不见外地说:“润游,捎我一下呗,随便哪个地铁站给我放下来就行。”
当着大家的面,江润游也不好拒绝,很勉强地答应了。
终于坐进车里,江润游舒了半口气,剩下半口气吊着,因为某人已经美滋滋地扣上了安全带,说:“上次就想说了,你车好干净。”

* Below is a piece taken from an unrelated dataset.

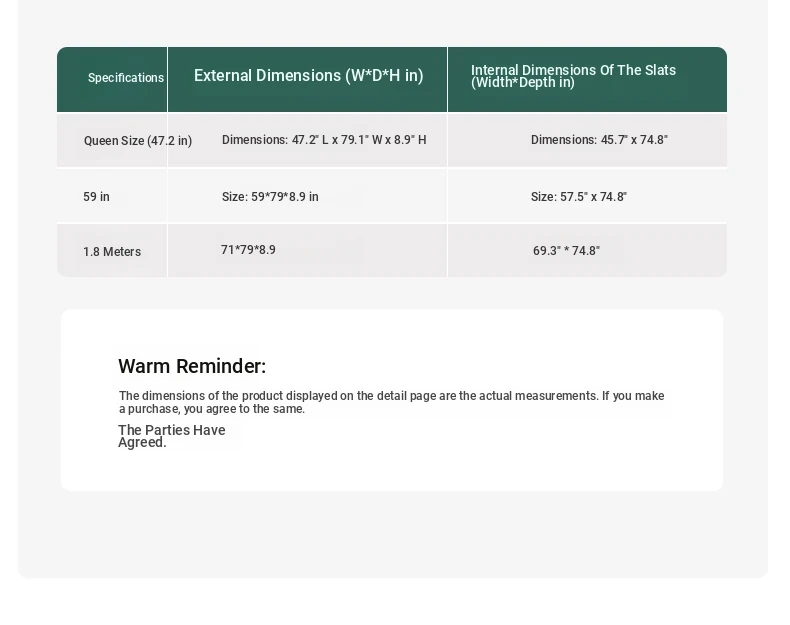
Task: Click the Specifications column header
Action: pyautogui.click(x=125, y=78)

“一个人用,能有多脏?”江润游正在看导航,准备给他扔到最近的地铁站。
“你住哪啊?要是顺路多捎我一段呗。”陆鸣阳得寸进尺。
江润游感觉中计了,陆鸣阳继续讲:“我要去黄浦区,文化广场那块。”
“今天家庭聚餐,真不想去啊。”陆鸣阳叹气。
江润游知道,陆鸣阳是上海人,家里条件应该挺不错的。
“那确实不顺路,我还是给你放地铁站吧。”江润游说。
“行啊,麻烦你。”陆鸣阳歪头看他,“不如我们现在就开出上海吧,自驾游,这样我也不用回家吃饭了。”
江润游满脑袋问号:“你不会是认真的吧。”
“今天是我爸生日,亲戚一来我完蛋。”陆鸣阳十分郁闷,“肯定又要来问我,第一怎么还没结婚,第二为什么要放弃芬兰的工作。然后开始轮流对我进行教育。”
“他们还对你不满意啊?”江润游看着地图,犹豫了一下,没选最近的地铁站,选了对陆鸣阳更方便的一个。
“不说别的,你的工作履历够优秀了。”江润游客观地讲。
“我家很封建的,觉得画画和游戏都不是正经职业。我有个亲哥哥,大我五岁,在北京律所都做到合伙人了,他讲话特别像我爸,严肃得要死,一对比我就更不靠谱了。”
陆鸣阳拉着一个苦瓜脸,江润游难得见他脸能这么皱巴。
“我小时候成绩很差的,出国留学算是曲线救国……”陆鸣阳回忆起一些伤心往事,“我哥是真学霸,开挂一般的人生。我爸老说被我哥的省心蒙蔽了双眼,才生出我这个讨债鬼。”